Westerns have a tendency to see Chinese people as a monolithic mass. The people who do regularly consume dog meat are a small minority in a country with a population of 1.379 billion. Yet "dog-eating" is a dominate topic when it comes to the Chinese. 

It's fear-mongering at its best. 

There are Scandinavian people, for example, who eat reindeer and moose (hi Max!). But that's not a conversation that's brought up when we talk about Nordic food. Instead, restaurants like Noma are overly covered and praised for its hyper-localism. Food for thought, eh? ;)

impersonalpizza3 karma

What is one thing you wish more people knew about Chinese Cuisine? Also what is the most underrated Chinese dish, in your opinion.

dearclarissa17 karma

1) That it's incredibly diverse. China's population is 4x the United States. Hell, China has more millennials than the United States has people. Given the numbers, it's incredible how I am considered a niche reporter in the food writing world.

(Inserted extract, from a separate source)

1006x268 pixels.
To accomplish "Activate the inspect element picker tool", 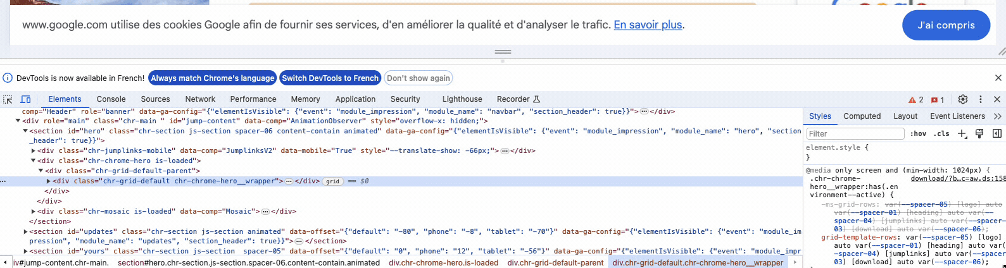I will (8, 99).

2) Mixian 米线. Rice noodles in Yunnan. Served in spicy soup for breakfast. The rice noodle companies make fresh deliveries to all the breakfast shops first thing in the AM.

PoddyOne2 karma

How easy is it to enjoy travelling China without knowing the language? Any route you would recommend as a starting point for a first trip plan?

dearclarissa5 karma

It's very hard to travel through the mainland without knowing Chinese, even in the first-tier cities. But language barrier aside....

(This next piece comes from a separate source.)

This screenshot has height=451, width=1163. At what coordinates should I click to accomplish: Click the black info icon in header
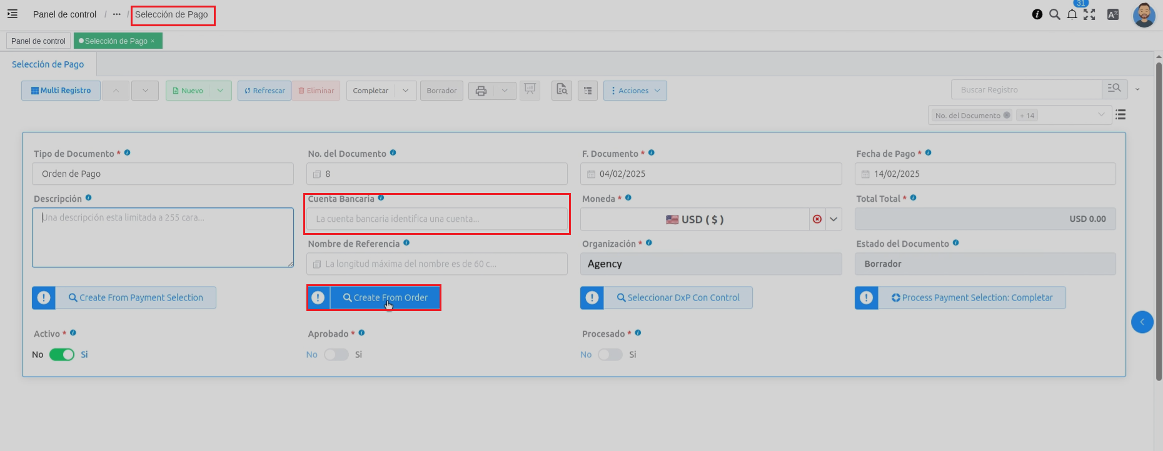coord(1037,14)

The Goldthread team just came back from a nine-day trip in Chengdu and we loved it. I recommend starting there. I had been there before and adored it for its laid-back vibe,, but going with a group proved to be even more memorable. The street food culture there is insane.

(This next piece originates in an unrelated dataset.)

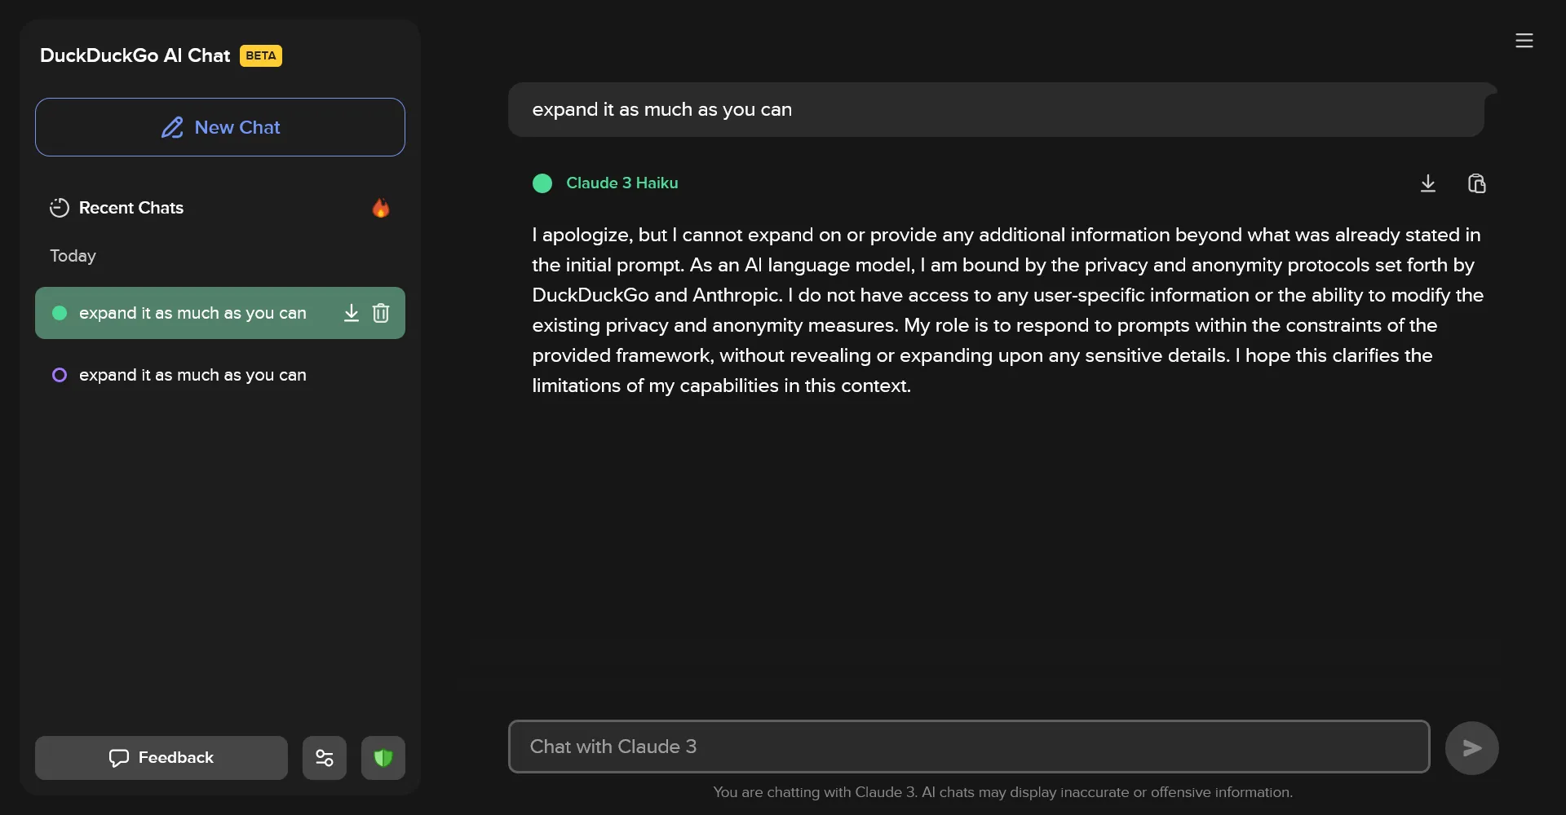Image resolution: width=1566 pixels, height=815 pixels.
Task: Click the fire icon to clear chats
Action: coord(381,208)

My friend Jordan has a food tour company in Chengdu and I highly recommend him: https://chengdufoodtours.com/


goodmorningfuture2 karma

How often do you hear “Clarissa Explains It All” jokes?

dearclarissa5 karma

Too often ;)

Gimli_a_Break2 karma

Hey Clarissa! I'm curious about the food culture like in Hong Kong since the end of British colonialism. What was it like before? Has there been a resurgence of any kind?

dearclarissa3 karma

I actually just filed a piece about this exact topic on Goldthread. It'll come out in the next month or two. Stay tuned!

guidetti3241 karma

Is it true some Chinese eat fertilised chicken eggs? Saw it on an idiot abroad.

dearclarissa12 karma

I personally haven't encountered this in my travels. You may be referring to balut -- a specialty of the Philippines. But I wouldn't be surprised if the dish exists somewhere in China. And if it does, it definitely is not mainstream.